New York-based L3 Technologies, whose local plant is among Waco’s largest employers, took another step Thursday toward merging with Florida-based Harris Corp. to form what the companies say would be the sixth-largest defense contractor in the country.
L3 stockholders meeting in New York and Harris Corp. stockholders meeting in Melbourne, Florida, on Thursday overwhelmingly approved the proposed stock deal. The votes pave the way for U.S. Department of Justice and European Union consideration, and possible final approval by midyear.
L3’s local plant has been plagued with layoffs in recent years, a flurry of pink slips pushing staffing levels from about 1,600 to 750, according to estimates previously provided by local spokesman Lance Martin.
But a stock swap involving L3 and Harris could put Waco on a new team, L3 Harris Technologies, that would enjoy projected annual revenue of $16 billion and employ about 40,000 worldwide during an era of growth in the U.S. defense budget. About 57 percent of the combined company’s revenue would come from the U.S. military, including 26 percent from the Air Force, 13 percent from the Navy, 10 percent from the Army and 8 percent from other Department of Defense entities, according to a fact sheet the companies published.
The other 43 percent would come from a combination of other U.S. government agencies, foreign governments and commercial customers.
L3 Technologies modifies military aircraft in its 900,000-square-foot facility at the Texas State Technical College airport in Waco, also performing maintenance and upgrades on an array of conventional planes. A companywide shakeup last year put the Waco operation in a newly created Intelligence, Surveillance and Reconnaissance Systems unit, with headquarters in Plano, and new L3 CEO Christopher Kubasik said in an earnings call in 2017 that the company needed to win more work for Waco operations in its competitive bidding.
L3 officials have declined to speculate on employee numbers at specific sites, or whether the merger would create duplication and dictate staff reductions. Martin did not return calls seeking comment Thursday. L3’s national spokeswoman, Jennifer Barton, declined to comment on the merger beyond information the companies have already published or filed with the Securities and Exchange Commission.
Both companies’ next quarterly earnings reports will be May 1, Barton said.
“This vote represents a key milestone in our merger process,” Kubasik wrote in an L3 press release Thursday. “Overall, integration planning is proceeding well as we prepare to capture operational synergies and establish a shared culture of innovation.
“The increased scale of L3 Harris will allow us to deliver comprehensive mission-critical solutions to our customers, while creating value for all of our stakeholders.”
Harris Corp. Chairman and CEO William Brown wrote in the press release that he is “pleased that our shareholders voted in favor of this strategic combination, which will create a premier global defense technology company. … This merger will unlock additional growth opportunities.”

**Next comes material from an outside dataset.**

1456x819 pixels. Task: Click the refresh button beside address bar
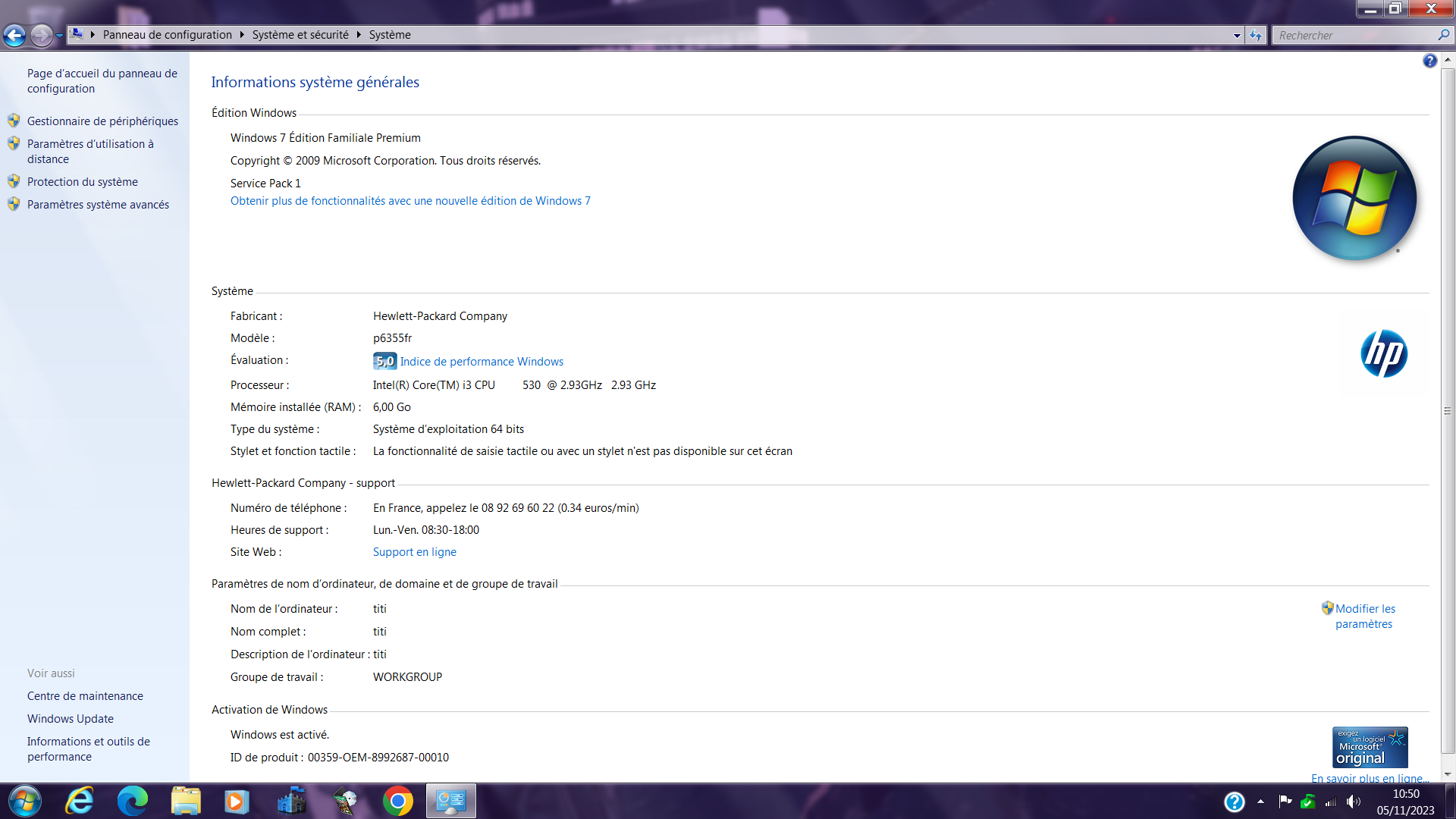pyautogui.click(x=1256, y=35)
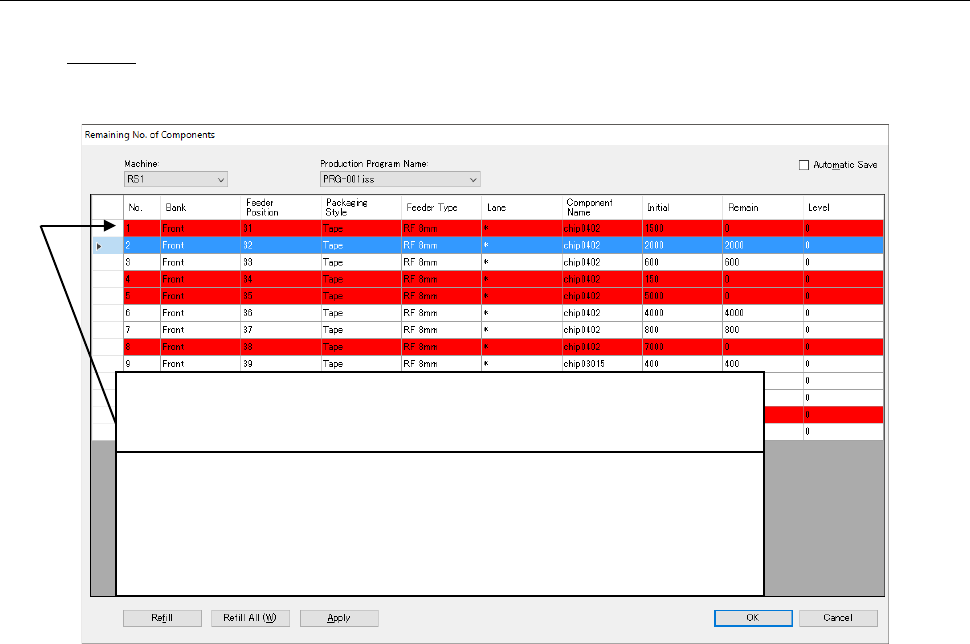Select the Initial cell with value 4000

point(682,313)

L3 Technologies, with several locations in Texas, including Waco, Plano and Greenville, reported 2018 sales of $10.2 billion. It specializes in products relating to pilot training, night vision, security at airports and weaponry.
Located in Melbourne, Florida, Harris supports government and commercial customers in more than 100 countries and enjoys about $6 billion in annual revenue, the companies reported.
Upon completion of the merger, Harris shareholders will own about 54 percent and L3 shareholders will own about 46 percent of the combined company, according to a presentation on the merger.
In voting Thursday, Harris stockholders controlling 102.08 million shares voted in favor of the merger, owners of almost 380,000 shares voted against it, and owners of about 150,000 shares abstained, according to an SEC filing.
For L3, owners of 64.53 million shares voted in favor of the merger, owners of 1.94 million shares voted against it, and owners of almost 310,000 shares abstained, according to L3’s SEC filing.
When the merger was announced in October, the combined company would have had a value of almost $34 billion, based on the companies’ stock prices, according to information published by the companies.